British businessman (1911–1984)

Cyril Lord (12 July 1911 – 29 May 1984) was a British entrepreneur, known principally for the manufacture of carpets during the 1960s. Born in Droylsden in Lancashire, Lord spent his early years living in a community of textile mill-workers. His main carpet factory was at Donaghadee in the north of County Down in Ulster. This factory was largely designed by Billy McAlister, a Belfast architect, and his team.

Lord was married three times. In 1936 he married Bessie Greenwood, and they had one son and two daughters before divorcing in 1959. In 1960, he married the author and journalist Shirley Florence Hussey (née Stringer, later married to journalist Abe Rosenthal) with whom he had one son. They divorced in 1973. In 1974 Lord married Aileen Parnell, widow of the impresario Val Parnell.

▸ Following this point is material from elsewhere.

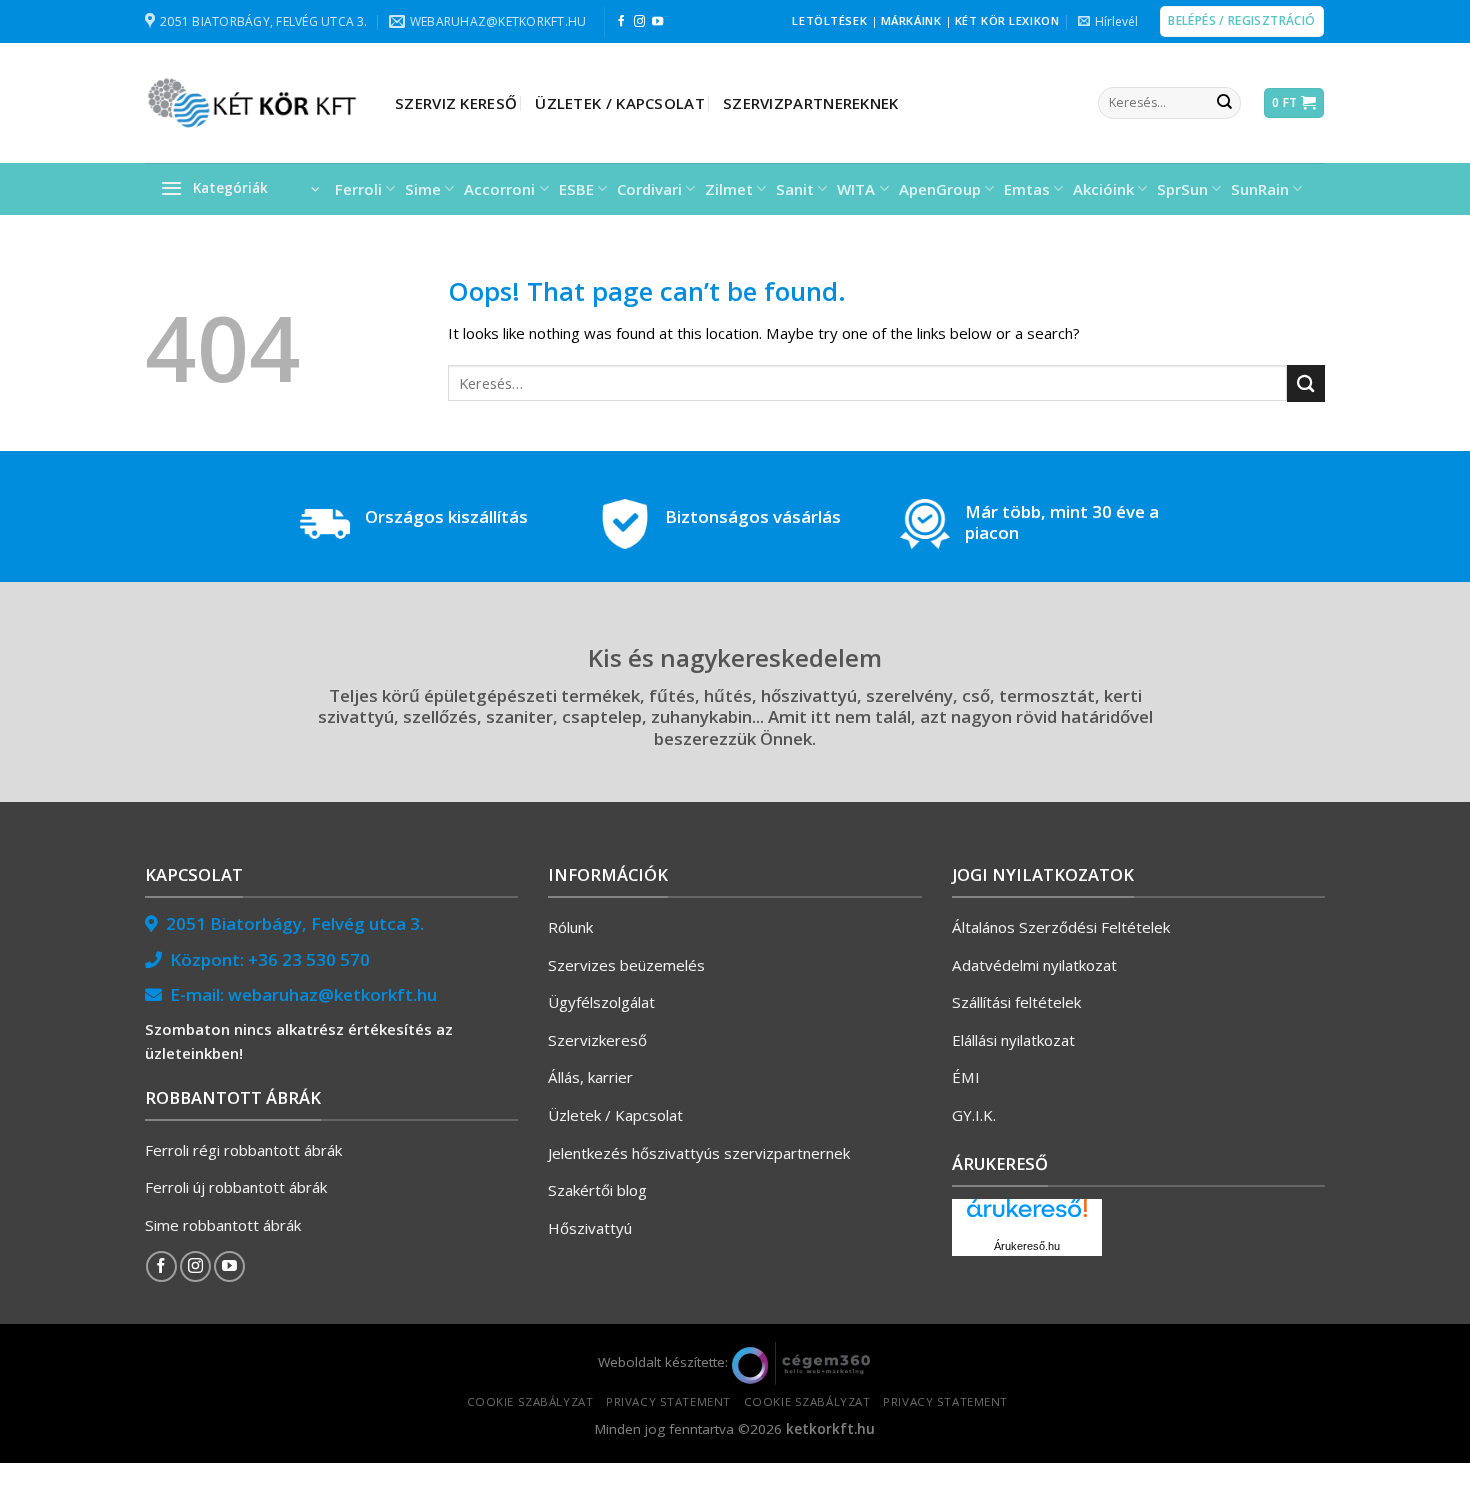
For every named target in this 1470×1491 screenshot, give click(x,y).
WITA (856, 189)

In the 1960s Lord sold some expensive rugs to film and television producer William Dozier, and was paid by a cameo appearance in the TV series Batman.

The Cyril Lord group of companies collapsed at the end of 1968 shortly after Lord's resignation as chairman on the grounds of ill-health.

The TV advertising jingle "This is luxury you can afford by Cyril Lord" was very well known in the 1960s. It was parodied in the song "I'm Bored" by the Bonzo Dog Doo-Dah Band as "This is boredom you can afford from Cyril Bored" (following a series of other word alterations, such as "drawing bored", "bored-ello", and "mortar bored") on their debut album Gorilla (1967).

During his time living and working in Northern Ireland, Lord lived on Warren Road on the outskirts of Donaghadee, by the Irish Sea. In May 1984, following a long illness, he died at his home in Barbados.

In Northern Irish football, the Dunmurray & District League had a competition in honor of him called the Cyril Lord Shield.